Whatever tools you choose to use to help you with the analysis, there is one anomaly that you need to ignore. As an artifact of how the nc program is working, there will be a long delay (several seconds) between when the last data is acknowledged and when the FIN packets are exchanged to shut down the connection. If you were to include that delay, the throughput would seem much worse than it really is, through no fault of TCP's. (The nc program simply delays closing the connection.) Therefore, only measure the elapsed time to the last ACK of data. Here are some key items you should be looking for:

Assuming you have time to experiment with the other cluster of three machines, you should be sure to compare them. How does the different loss rate impact the delivered throughput?

Report

Be sure that your report does not assume the reader already knows what you did.
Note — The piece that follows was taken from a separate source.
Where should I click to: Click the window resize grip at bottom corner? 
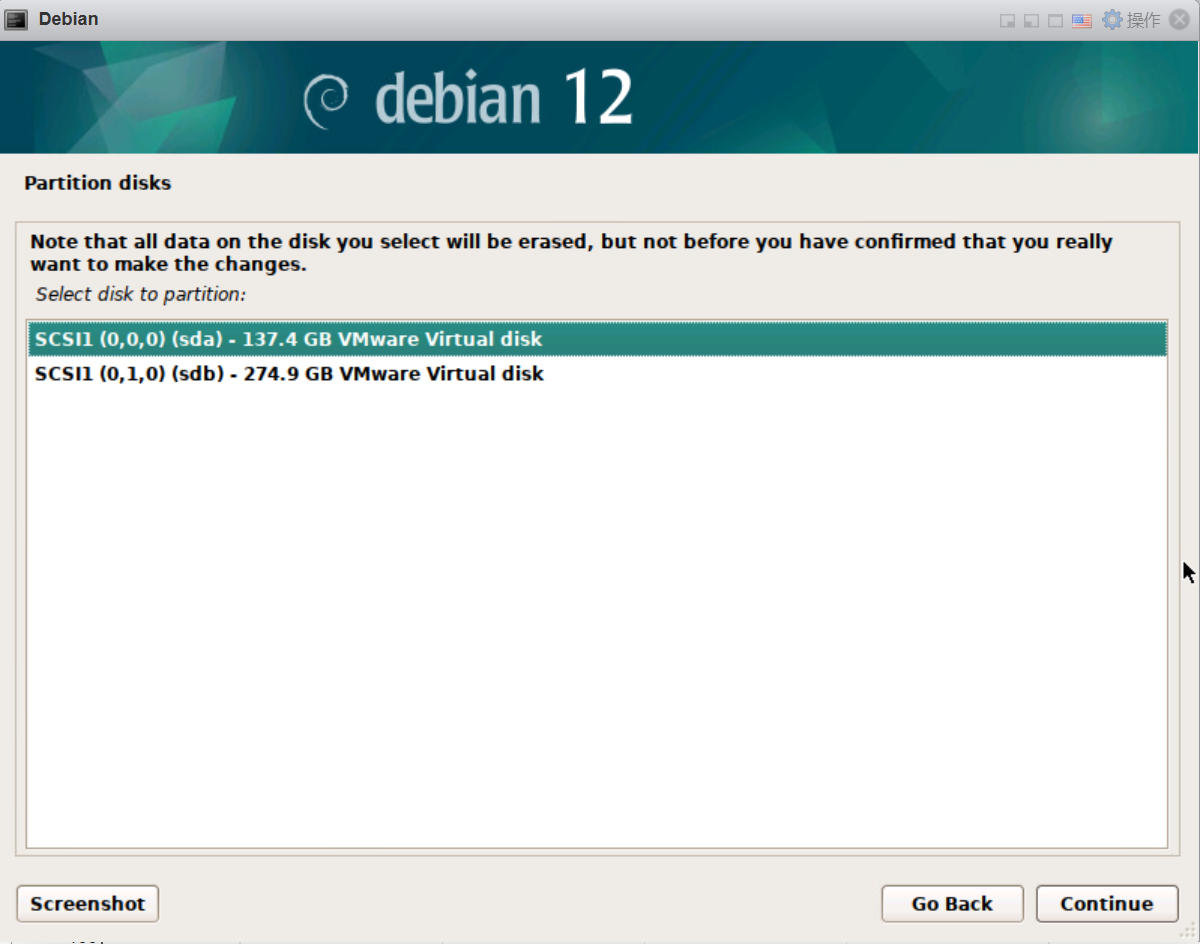[1187, 931]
You may assume reasonable background knowledge of networking, and should refer to external sources of information (such as RFCs or program documentation) where appropriate. Remember to also submit the floppy with your trace files on it, and be sure that floppy is labeled with your names.

Possible Extensions

There are lots of additional investigations you could do. If you want to do a run with the artificial segment loss turned off, to see how much higher the throughput is, I can easily arrange that for you. I can also turn on selective acknowledgement, if you want to see what difference (if any) that makes. Of course, to get rigorous scientific evidence, you probably should use more than a single relatively short file transmission.